Reasons for Recommendation

The recommended columns can be used as the sort key for the table

The selected columns frequently appear in filter statements. Setting these columns as the sort key for the table can speed up query execution.

How to Enable

  • You can set the property on the workspace, which will analyze all tables under the workspace
ALTER WORKSPACE workspace_name SET properties (auto_index='day[,150,5,100]');

For example:
ALTER WORKSPACE quick_start SET properties (auto_index='day'); 
ALTER WORKSPACE quick_start SET properties (auto_index='day,150,5,100');

--The first parameter is required, specifying whether to collect daily or monthly.
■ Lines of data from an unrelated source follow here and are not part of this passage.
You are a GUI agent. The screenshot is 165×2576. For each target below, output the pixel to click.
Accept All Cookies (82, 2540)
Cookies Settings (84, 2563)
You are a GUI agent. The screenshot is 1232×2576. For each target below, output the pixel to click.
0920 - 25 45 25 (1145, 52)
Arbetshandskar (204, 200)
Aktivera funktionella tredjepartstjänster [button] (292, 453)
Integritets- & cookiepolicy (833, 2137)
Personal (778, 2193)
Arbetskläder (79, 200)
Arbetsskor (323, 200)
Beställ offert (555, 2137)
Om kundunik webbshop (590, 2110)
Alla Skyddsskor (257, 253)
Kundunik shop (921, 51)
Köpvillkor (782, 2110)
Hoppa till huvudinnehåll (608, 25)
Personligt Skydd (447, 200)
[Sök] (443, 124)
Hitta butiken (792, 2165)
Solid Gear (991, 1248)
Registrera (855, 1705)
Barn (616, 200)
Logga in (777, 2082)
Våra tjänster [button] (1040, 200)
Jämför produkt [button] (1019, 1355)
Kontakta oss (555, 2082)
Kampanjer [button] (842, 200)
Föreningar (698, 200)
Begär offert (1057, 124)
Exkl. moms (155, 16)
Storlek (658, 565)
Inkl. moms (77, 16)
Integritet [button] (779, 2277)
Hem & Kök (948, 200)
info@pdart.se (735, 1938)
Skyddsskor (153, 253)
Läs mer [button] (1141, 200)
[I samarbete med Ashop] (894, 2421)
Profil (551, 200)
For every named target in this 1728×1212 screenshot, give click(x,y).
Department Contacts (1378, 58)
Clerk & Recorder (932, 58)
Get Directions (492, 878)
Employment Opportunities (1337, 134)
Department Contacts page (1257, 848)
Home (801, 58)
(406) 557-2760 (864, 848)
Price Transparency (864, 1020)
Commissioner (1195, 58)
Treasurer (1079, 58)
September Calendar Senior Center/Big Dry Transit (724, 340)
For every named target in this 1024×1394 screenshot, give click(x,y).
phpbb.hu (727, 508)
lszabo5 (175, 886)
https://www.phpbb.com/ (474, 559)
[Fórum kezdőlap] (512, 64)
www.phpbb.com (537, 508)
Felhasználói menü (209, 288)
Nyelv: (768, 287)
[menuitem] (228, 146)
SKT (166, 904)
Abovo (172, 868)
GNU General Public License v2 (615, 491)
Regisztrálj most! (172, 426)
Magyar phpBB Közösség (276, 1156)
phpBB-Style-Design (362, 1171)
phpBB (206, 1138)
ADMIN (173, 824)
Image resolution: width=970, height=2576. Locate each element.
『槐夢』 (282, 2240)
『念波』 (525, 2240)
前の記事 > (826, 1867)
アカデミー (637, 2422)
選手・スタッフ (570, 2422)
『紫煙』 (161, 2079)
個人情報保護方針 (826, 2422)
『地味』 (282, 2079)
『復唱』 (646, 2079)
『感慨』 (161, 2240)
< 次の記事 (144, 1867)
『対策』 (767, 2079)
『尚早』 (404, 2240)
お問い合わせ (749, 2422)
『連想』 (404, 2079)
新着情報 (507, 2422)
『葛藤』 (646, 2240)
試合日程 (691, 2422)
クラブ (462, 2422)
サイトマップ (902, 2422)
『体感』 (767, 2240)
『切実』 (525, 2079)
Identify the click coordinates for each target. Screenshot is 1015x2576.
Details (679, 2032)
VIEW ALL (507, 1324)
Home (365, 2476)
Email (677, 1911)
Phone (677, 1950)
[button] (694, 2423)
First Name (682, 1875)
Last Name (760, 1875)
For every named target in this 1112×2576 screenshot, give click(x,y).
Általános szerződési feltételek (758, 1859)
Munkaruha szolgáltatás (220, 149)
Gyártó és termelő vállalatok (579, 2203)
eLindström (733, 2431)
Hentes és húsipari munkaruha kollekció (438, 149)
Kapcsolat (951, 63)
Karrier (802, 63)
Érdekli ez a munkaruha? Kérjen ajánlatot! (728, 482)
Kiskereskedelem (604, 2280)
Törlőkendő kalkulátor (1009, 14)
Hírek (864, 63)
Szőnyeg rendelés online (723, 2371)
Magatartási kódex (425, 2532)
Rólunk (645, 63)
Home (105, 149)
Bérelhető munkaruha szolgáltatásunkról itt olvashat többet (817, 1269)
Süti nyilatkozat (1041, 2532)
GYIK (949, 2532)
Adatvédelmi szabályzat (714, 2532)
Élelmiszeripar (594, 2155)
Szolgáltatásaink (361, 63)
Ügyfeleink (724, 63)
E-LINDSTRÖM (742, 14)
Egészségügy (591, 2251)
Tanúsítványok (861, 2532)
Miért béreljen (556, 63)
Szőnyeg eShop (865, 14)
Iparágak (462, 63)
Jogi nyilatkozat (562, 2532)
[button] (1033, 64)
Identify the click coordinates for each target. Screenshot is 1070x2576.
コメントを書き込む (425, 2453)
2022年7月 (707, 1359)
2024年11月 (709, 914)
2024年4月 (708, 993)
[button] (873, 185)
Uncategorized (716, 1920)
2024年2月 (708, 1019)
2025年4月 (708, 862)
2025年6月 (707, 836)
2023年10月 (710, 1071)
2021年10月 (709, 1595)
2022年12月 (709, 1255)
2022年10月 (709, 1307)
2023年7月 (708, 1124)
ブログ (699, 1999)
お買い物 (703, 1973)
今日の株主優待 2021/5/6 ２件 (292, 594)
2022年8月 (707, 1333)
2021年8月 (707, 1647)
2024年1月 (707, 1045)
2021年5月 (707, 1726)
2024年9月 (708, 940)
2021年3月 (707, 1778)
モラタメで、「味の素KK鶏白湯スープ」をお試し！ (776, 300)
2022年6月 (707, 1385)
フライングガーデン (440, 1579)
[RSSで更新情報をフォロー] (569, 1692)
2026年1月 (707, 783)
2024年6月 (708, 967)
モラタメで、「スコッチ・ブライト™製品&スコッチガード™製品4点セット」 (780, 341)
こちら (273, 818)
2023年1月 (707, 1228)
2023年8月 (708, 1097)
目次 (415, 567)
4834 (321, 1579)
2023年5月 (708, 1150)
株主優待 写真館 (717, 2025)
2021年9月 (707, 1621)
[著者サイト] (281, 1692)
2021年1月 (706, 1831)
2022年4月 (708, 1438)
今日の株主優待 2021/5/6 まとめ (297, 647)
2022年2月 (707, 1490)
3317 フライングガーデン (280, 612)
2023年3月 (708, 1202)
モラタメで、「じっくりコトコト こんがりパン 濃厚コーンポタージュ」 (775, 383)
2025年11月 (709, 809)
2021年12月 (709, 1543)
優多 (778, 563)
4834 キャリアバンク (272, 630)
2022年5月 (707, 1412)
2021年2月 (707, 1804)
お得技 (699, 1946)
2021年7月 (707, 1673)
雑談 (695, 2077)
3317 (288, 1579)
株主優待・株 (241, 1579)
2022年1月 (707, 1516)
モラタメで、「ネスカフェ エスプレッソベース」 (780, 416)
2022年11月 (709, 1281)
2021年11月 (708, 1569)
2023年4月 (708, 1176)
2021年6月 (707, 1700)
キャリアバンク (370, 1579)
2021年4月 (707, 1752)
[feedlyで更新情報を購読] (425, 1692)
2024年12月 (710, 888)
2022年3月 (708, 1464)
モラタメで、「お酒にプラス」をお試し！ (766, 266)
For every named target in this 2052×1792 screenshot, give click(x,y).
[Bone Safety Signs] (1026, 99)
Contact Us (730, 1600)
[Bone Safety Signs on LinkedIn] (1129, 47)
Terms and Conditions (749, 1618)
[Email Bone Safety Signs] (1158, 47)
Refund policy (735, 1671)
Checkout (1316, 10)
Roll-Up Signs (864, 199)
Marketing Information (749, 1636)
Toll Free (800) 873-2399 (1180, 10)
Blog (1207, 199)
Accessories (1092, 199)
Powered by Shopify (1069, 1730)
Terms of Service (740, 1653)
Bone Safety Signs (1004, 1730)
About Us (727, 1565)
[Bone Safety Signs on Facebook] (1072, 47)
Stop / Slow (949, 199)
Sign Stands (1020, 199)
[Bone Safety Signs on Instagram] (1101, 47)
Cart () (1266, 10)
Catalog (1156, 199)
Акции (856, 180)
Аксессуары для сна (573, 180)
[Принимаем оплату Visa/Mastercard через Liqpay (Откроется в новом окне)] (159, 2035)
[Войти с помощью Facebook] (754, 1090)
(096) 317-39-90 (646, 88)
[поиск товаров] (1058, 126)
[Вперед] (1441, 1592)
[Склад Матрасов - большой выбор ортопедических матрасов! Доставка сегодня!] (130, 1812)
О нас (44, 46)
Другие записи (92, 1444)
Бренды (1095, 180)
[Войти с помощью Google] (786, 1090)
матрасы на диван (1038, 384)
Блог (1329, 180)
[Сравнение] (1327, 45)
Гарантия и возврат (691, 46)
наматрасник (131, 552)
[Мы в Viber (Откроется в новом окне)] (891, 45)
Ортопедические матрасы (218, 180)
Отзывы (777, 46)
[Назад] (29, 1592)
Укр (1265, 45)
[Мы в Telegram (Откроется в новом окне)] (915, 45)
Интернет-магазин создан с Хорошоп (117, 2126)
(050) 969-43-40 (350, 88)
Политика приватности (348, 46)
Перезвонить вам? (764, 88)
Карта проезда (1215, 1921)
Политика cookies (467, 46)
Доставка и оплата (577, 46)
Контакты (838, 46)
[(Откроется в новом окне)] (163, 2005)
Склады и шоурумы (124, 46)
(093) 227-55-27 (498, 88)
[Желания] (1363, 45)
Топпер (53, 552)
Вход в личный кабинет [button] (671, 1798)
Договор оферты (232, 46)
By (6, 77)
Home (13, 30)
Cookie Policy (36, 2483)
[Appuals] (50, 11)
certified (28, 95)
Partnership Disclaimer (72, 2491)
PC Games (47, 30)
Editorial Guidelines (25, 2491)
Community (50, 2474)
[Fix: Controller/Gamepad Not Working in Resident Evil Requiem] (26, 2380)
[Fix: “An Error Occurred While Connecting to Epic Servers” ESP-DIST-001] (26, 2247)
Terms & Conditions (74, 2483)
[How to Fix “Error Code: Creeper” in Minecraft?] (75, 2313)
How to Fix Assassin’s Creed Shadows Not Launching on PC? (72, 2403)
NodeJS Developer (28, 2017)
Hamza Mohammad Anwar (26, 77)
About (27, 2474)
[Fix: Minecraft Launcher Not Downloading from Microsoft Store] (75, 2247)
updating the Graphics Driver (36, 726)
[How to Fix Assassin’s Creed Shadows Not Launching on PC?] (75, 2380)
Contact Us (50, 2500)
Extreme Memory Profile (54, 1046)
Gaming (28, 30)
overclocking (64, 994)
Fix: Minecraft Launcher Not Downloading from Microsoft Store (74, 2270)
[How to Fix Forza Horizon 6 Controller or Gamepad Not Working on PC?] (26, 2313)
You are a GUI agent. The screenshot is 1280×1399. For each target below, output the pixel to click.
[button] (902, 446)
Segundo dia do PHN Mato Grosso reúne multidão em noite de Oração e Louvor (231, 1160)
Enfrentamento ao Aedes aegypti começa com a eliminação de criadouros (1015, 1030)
Monthly collection is done on the 1st of each month at 6 PM.
--The second parameter specifies the duration of jobs to be used (in minutes), default is 150.
--The third parameter specifies how many times a job needs to be repeated to be used, default is 5.
--The fourth parameter specifies the maximum number of jobs used per column, default is 100.
  • Automatic Collection

Automatically collects the top 10 tables used in filter statements for each schema

How to Query

SELECT * FROM information_schema.sortkey_candidates;

--The returned results are as follows:
instance_id,workspace_id,workspace_name,schema_id,schema_name,table_id,table_name,col,statement,ratio,insert_time,p_date
11111111111,855911111111,aaaaaaaaaaa,23671111111111,ddddddddd,84465111,aaaaaaaaaaa.ddddddddd.member,brandid,alter table aaaaaaaaaaa.ddddddddd.member set properties("hint.sort.columns"="brandid"), 2.21%,05:49.1,2024/11/7
11111111111,855911111111,aaaaaaaaaaa,23671111111111,ddddddddd,84465111,aaaaaaaaaa.ddddddddd.member,birthday,alter table aaaaaaaaaa.ddddddddd.member set properties("hint.sort.columns"="birthday"),0.01%,05:49.1,2024/11/7
11111111111,855911111111,aaaaaaaaaaa,23671111111111,ddddddddd,84465111,aaaaaaaaaaa.ddddddddd.member,id,alter table aaaaaaaaaaa.ddddddddd.member set properties("hint.sort.columns"="id"),0.01%,05:49.1,2024/11/7

--It can be seen that for the aaaaaaaaaaa.ddddddddd.member table, the improvement effect of brandid is the highest, so set it as the sortkey alter table aaaaaaaaaaa.ddddddddd.member set properties("hint.sort.columns"="brandid"), this setting will

The included columns are instance_id, workspace_id, workspace_name, schema_id, schema_name, table_id, table_name, col, statement, ratio, insert_time, p_date. Among them:

  • p_date is the partition column, formatted as yyyy-mm-dd.
  • insert_time is the time when the collection results are inserted.
  • col is the recommended column, currently a single column.
  • statement is the SQL statement on how to set the recommended column as the sorting column.
  • ratio is the estimated improvement effect, in percentage.

Usage Recommendations

It is recommended to use the analyze statement to collect stats for the table columns, which will improve the accuracy of the recommendations.